Target pointing data:
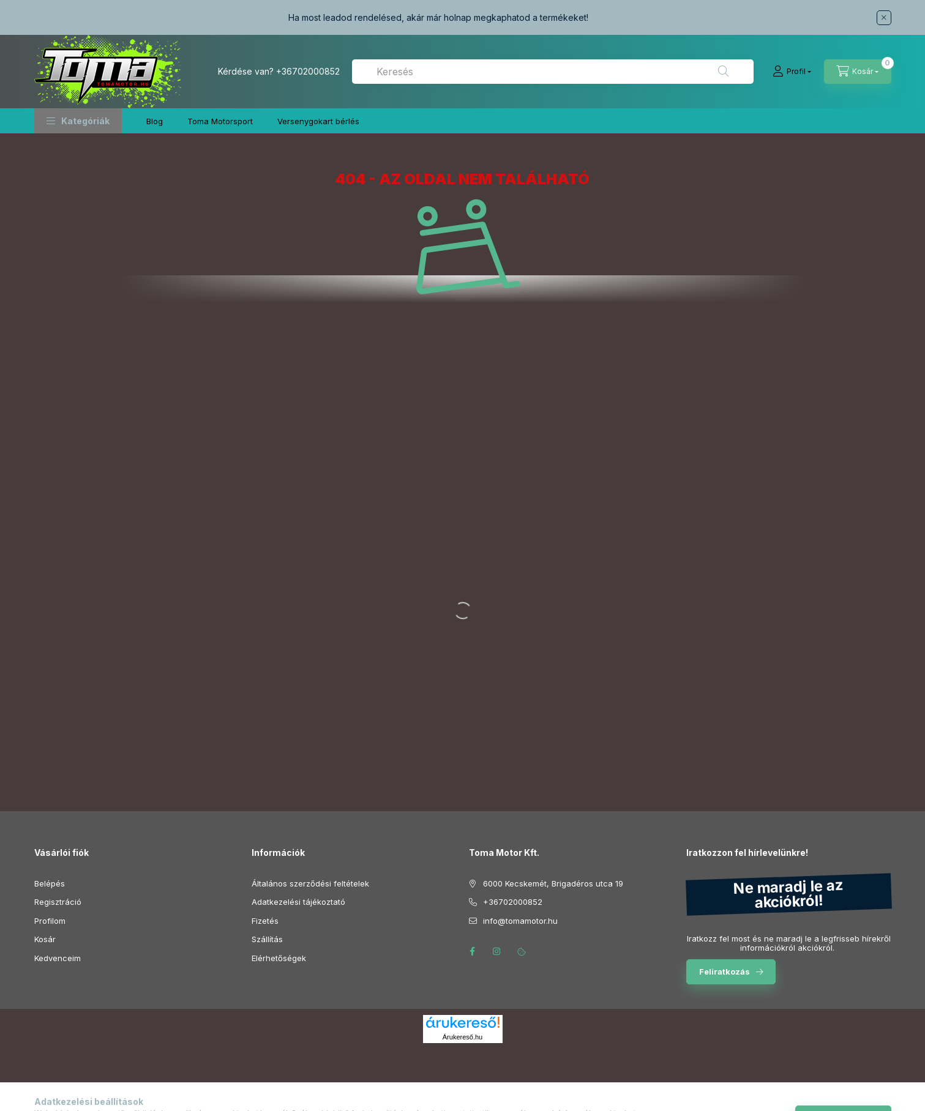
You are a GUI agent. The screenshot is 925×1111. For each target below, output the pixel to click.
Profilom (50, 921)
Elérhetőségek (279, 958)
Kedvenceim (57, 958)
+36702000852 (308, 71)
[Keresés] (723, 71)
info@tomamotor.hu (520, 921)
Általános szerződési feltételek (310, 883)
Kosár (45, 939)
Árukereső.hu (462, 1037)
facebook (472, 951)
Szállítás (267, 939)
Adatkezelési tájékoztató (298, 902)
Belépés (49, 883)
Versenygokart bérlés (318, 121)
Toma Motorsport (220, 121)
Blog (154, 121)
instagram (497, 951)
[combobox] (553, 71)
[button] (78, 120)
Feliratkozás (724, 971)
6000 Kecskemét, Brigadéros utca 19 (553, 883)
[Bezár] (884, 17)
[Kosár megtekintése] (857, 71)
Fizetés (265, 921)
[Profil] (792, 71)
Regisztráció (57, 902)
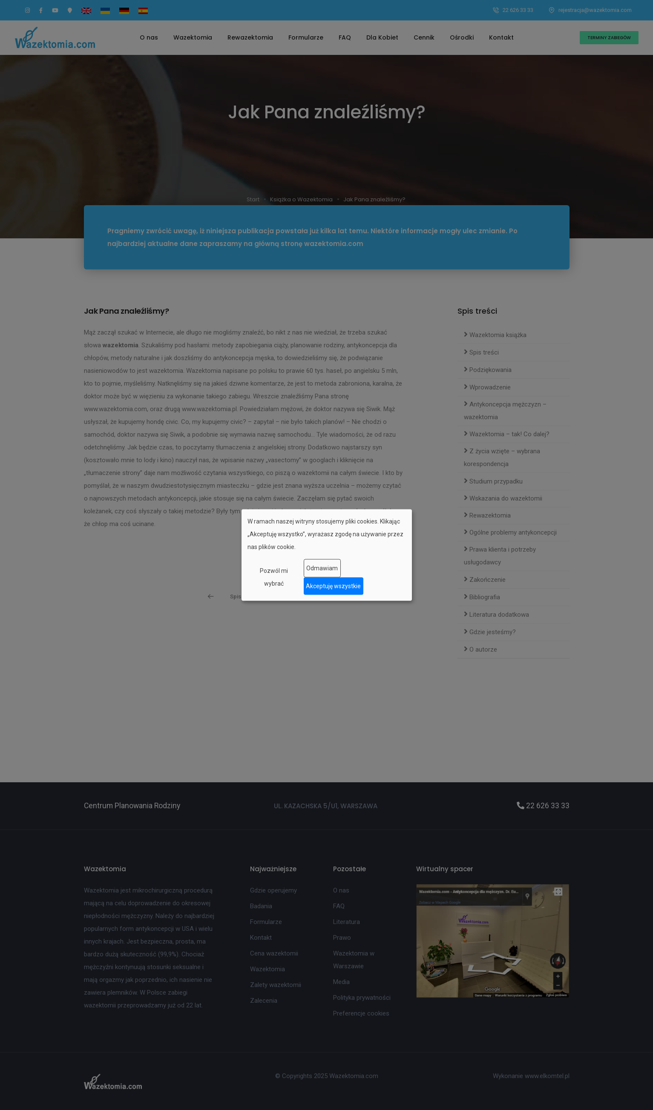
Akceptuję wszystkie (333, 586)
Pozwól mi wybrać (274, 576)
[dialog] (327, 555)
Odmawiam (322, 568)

Goal: Could you repeat every line of the records above word for word, leaving out the pictures?

Completed task:
You are a GUI agent. The screenshot is 925×1111. For each target below, output the pixel to click.
Profilom (50, 921)
Elérhetőségek (279, 958)
Kedvenceim (57, 958)
+36702000852 (308, 71)
[Keresés] (723, 71)
info@tomamotor.hu (520, 921)
Általános szerződési feltételek (310, 883)
Kosár (45, 939)
Árukereső.hu (462, 1037)
facebook (472, 951)
Szállítás (267, 939)
Adatkezelési tájékoztató (298, 902)
Belépés (49, 883)
Versenygokart bérlés (318, 121)
Toma Motorsport (220, 121)
Blog (154, 121)
instagram (497, 951)
[combobox] (553, 71)
[button] (78, 120)
Feliratkozás (724, 971)
6000 Kecskemét, Brigadéros utca 19 (553, 883)
[Bezár] (884, 17)
[Kosár megtekintése] (857, 71)
Fizetés (265, 921)
[Profil] (792, 71)
Regisztráció (57, 902)
Akceptuję wszystkie (333, 586)
Pozwól mi wybrać (274, 576)
[dialog] (327, 555)
Odmawiam (322, 568)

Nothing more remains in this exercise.